Junior Traddarius McPhearson scored 14 points for the Privateers and senior Lovell Cook added 11. Both veterans had scored their career highs in a wild 96-94 triple overtime win against NJIT on January 21 in New Orleans. Cook, who averages a team-best 15 points per game this season, netted 32 the first time he saw the Highlanders and McPhearson scored 16 against NJIT the first time around in the home-and-home series.

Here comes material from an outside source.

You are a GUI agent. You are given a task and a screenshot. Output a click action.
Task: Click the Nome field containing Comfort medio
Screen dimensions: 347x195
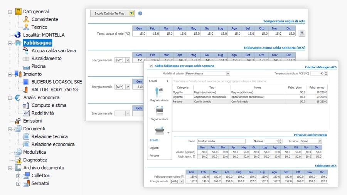pyautogui.click(x=221, y=141)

UNO, 0-11 in away games with this loss, was led on the boards by junior Cory Dixon's six rebounds in 27 minutes off the bench.
The victorious Highlanders received game-high totals in rebounds (11) and blocked shots (4) off the bench from
Odera Nweke against UNO. Both totals were new personal highs for the sophomore. Also stellar off the NJIT bench were freshman
Ky Howard (9 points, 8 rebounds, career-high 7 assists) and junior big man
Quentin Bastian (7 rebounds, 4 points in 15 minutes).

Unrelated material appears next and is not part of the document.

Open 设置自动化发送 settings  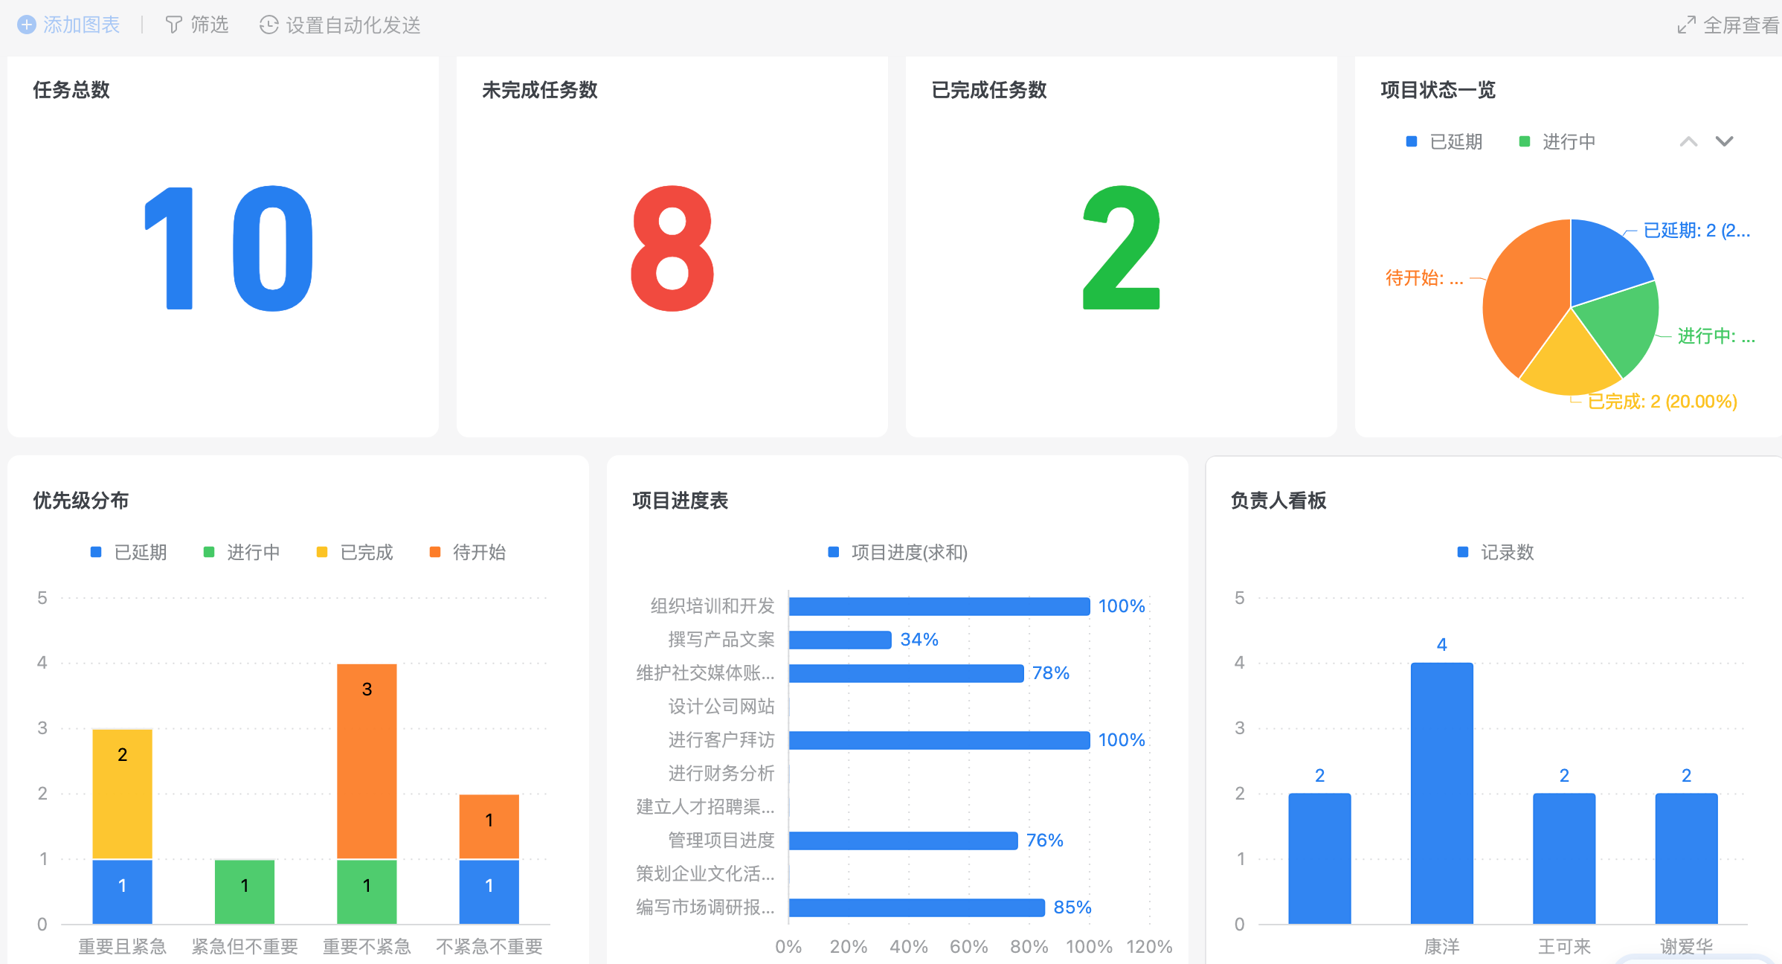tap(353, 25)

In addition to Howard's seven assists, NJIT also got six from Flores, while four Highlanders—Woods, Flores, Miller, and
Daquan Holiday—made two steals each.
New Orleans point guard Rarlensee Nelson, who came in ranked ninth in the nation at 6.9 assists a game, shared game honors with a team-best seven assists on Saturday. But the senior also turned the ball over six times for the Privateers, contributing to NJIT's 18-11 advantage in points off turnovers.
In addition to the points off turnovers advantage, NJIT dominated two other specialty stats, outscoring New Orleans in the paint, 38-12, and 15-4 on the fast break. New Orleans had a 33-22 lead in bench scoring, mostly on the strength of Ganapamo's team-best 18 points.

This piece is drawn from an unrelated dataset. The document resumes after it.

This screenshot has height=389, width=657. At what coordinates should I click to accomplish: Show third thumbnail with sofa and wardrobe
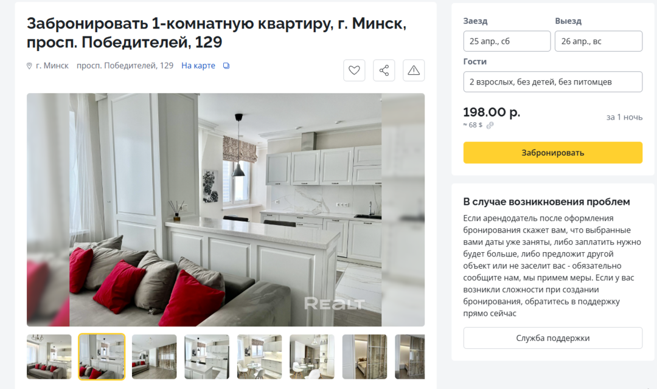154,357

With the teams having needed three overtime periods to decide a winner by two points when they played just over a month earlier in New Orleans, the rematch was close in the early going, with two ties and five lead changes through the first 11 minutes. NJIT held a pair of three-point leads in the opening seven minutes and New Orleans took what would be its biggest lead, 14-11, on Ganapamo's triple with 12:15 remaining in the half.
The Privateers were on top,17-15, after another Ganapamo three at the 10:13 mark, but NJIT took control from there, outscoring the visitors, 25-6, en route to a 40-23 halftime advantage. The Highlanders answered the 17-15 deficit with an 8-0 run in a span of 2:04 that included five points for Miller. Ganapamo interrupted the NJIT rally with another three, but then the Highlanders ran off 13 points in 2:39, capped by back-to-back 3-pointers in 26 seconds, first from Woods and then from Flores, pushing the Highlanders' bulge to 38-20 with 3:30 left in the half.
The halftime score sheet showed NJIT with a 40-23 lead, as Woods scored 11, Flores scored nine, and Miller scored seven. To go with 15-for-29 shooting from the field, NJIT held a 22-11 rebounding advantage in the half, led by six boards for the freshman guard Howard.
Ganapamo, who made three of his threes in the first half, led UNO at the break with nine points. Perhaps more important than the fact that Ganapamo topped the Privateers in scoring was the fact that it wasn't Cook, who had scored 32 in the first game vs. NJIT. In the rematch, the normally explosive senior was limited to four points in playing 16 first-half minutes.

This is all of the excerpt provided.